**Exercise description**
From the listing below, reproduce word for word the part that opens with the line containing "Task: Click the search magnifier icon" and closes with the line containing "Viewport: 500px width, 334px height."; reproduce nothing else.

**Input**
%%
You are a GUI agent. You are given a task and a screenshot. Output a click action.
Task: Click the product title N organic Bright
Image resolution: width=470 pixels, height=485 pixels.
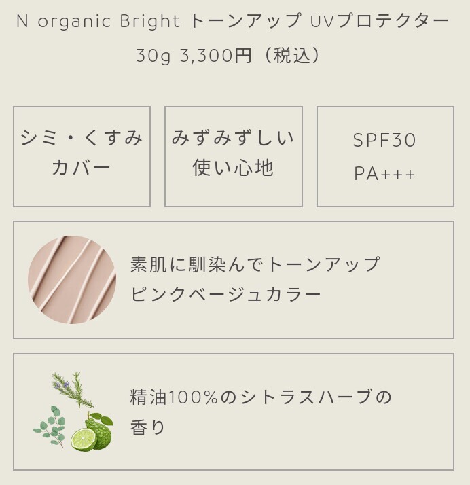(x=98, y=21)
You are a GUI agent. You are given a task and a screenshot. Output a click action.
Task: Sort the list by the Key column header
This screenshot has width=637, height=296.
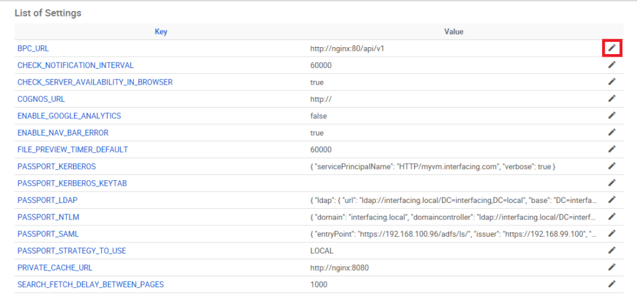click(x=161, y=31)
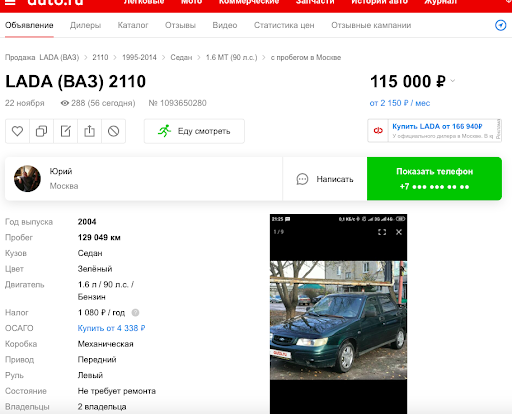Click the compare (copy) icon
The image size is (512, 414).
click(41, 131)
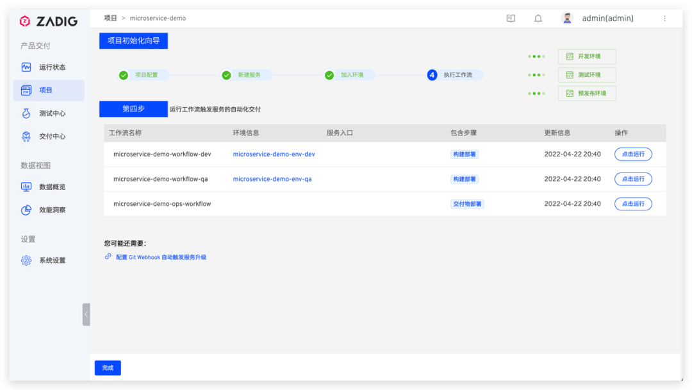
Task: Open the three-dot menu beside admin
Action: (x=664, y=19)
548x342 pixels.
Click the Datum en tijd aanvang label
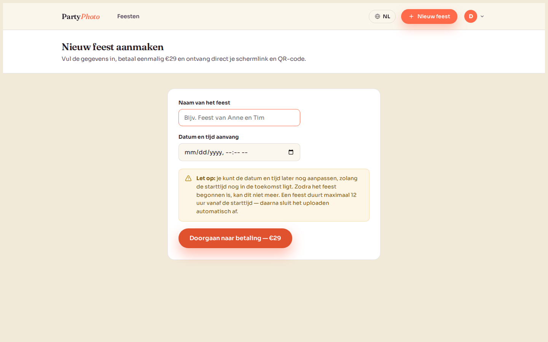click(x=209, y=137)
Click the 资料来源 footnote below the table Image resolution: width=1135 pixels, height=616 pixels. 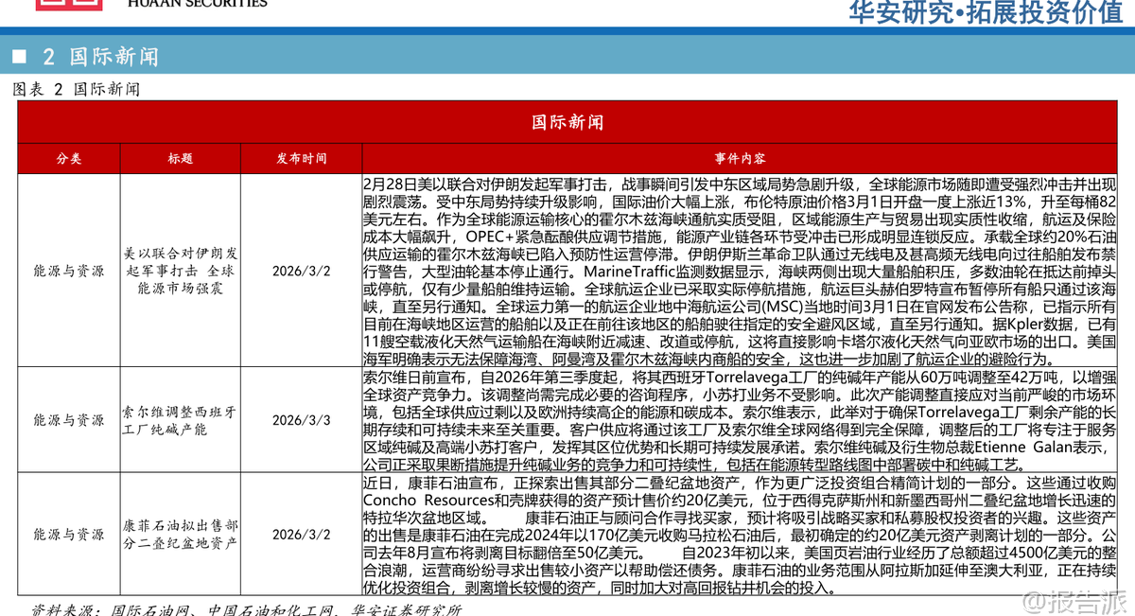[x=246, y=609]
%%
%%
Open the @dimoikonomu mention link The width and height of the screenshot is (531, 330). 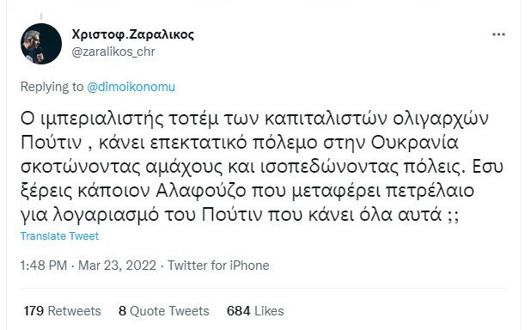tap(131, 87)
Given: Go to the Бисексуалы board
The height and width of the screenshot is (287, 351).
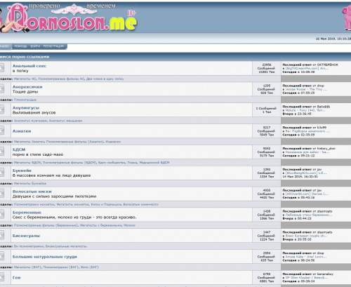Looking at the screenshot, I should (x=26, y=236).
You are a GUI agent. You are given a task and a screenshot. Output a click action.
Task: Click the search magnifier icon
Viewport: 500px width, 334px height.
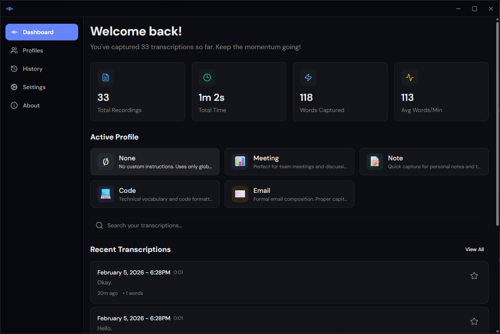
%%
%%
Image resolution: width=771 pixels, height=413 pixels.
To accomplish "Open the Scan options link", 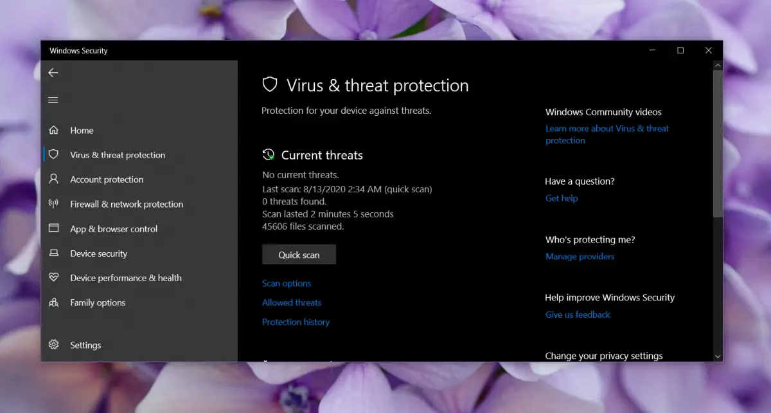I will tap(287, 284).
%%
**Response area**
Task: Click the search magnifier icon
Viewport: 500px width, 334px height.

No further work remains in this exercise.